Questa idea del distacco sorregge anche le prove attoriali di Scamarcio e Mezzogiorno, che hanno persino incontrato Segio e la Ronconi, cercando di trovare una chiave interpretativa attraverso cui leggere i loro personaggi.
Da parte di Giovanna Mezzogiorno è stato il distacco da quanto già visto sull’argomento, dall’eccessiva umanizzazione come dalla maschera di durezza che costituiscono i due poli nell’interpretazione del terrorista. “Volevo che lei fosse così come l’ho incontrata: determinata, anche spietata, ma allo stesso tempo molto energica e vitale. Due livelli difficili da mettere insieme ma importanti per lasciar emergere l’incapacità a relazionarsi col mondo esterno, la distanza invalicabile tra sé e la società che è stata poi il motivo del fallimento”.
Per Riccardo Scamarcio, invece, è stato decisivo l’aver individuato nel modo di parlare e di porsi calmo e analitico di Segio, una sorta di implosione. “Per me è stata quella la chiave per impersonarlo. Nel film appare in scena nel momento in cui prende coscienza dei suoi errori. La sua è una lunga agonia”.

Le ultime battute sono rivolte proprio al giudizio dato su La prima linea dai veri protagonisti della vicenda: una presa di distanze assoluta, con tanto di accuse riportate da Segio nella prefazione alla riedizione del suo libro edito da Derive e Approdi.
Ma gli autori ribadiscono la propria lealtà nei confronti di Sergio Segio e di Susanna Ronconi, del tentativo di avviare un dialogo tramontato di fronte a una chiusura pressoché totale (“Ah cominciate con il mostro dietro le sbarre perché è più rassicurante” sottolineava Segio dopo una lettura del copione). Ma in fondo, come afferma Giovanna Mezzogiorno, “era inevitabile che non fossero contenti. Qui manca ciò che avrebbero voluto vedere: il loro grande sogno rivoluzionario”.
E aggiunge De Maria: “Un film ha un punto di vista. A me aveva colpito il tono crepuscolare della storia. Segio sognava un film che partisse dall’inizio, dalle lotte operaie, raccontando poi tutto il percorso che avrebbe condotto al terrorismo. Ma io volevo un film che raccontasse il declino, la fine, basato soltanto sul rigore dei fatti.

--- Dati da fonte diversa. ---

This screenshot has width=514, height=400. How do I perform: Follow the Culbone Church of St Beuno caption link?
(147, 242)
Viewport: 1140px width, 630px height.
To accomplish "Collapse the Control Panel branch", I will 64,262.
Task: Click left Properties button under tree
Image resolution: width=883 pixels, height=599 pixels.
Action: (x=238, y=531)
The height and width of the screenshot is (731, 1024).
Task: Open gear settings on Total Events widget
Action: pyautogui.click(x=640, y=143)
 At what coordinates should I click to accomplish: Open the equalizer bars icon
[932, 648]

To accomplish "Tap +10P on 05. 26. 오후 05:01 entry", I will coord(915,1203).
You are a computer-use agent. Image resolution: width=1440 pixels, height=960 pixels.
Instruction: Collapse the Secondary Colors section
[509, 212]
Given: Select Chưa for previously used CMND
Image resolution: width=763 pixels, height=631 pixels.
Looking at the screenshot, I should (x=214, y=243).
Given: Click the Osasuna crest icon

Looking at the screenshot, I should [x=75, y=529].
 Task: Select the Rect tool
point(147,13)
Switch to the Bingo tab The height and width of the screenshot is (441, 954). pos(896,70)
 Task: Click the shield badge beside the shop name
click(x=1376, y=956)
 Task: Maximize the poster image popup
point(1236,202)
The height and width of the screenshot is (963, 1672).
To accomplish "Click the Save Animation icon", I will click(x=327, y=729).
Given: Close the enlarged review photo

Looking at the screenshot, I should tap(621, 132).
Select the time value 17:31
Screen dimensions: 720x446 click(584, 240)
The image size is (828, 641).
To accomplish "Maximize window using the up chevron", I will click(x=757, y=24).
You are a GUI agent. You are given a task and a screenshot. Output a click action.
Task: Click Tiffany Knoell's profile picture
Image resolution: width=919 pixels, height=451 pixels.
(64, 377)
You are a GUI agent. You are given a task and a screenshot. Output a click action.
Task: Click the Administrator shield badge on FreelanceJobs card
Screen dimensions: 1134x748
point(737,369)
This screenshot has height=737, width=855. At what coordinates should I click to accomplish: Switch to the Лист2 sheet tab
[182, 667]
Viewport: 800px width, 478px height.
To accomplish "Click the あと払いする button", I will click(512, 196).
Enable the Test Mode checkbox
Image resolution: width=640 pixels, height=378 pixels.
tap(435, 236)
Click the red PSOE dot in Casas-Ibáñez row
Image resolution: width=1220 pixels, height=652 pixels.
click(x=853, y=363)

Già il racconto è una scelta”.
L’attrice e il regista ribattono prontamente anche a chi si domanda come mai i film sul terrorismo non raccontino mai le stragi compiute dalla destra: “Io credo che l’Italia sia un Paese tendenzialmente di destra; la sinistra fa autocritica, vuole cercare di ritornare sui propri errori per comprenderli, la destra è forte della sua arroganza e non lo fa”, dichiara Giovanna Mezzogiorno.“Perché questa storia proprio oggi?” - riprende De Maria - “Perché mi sono innamorato della struttura narrativa di questo libro e volevo raccontare il terrorismo da una prospettiva che non fosse il rapimento di Moro. Credevo che dopo trent’anni fosse il momento giusto per una riflessione, per una catarsi collettiva”.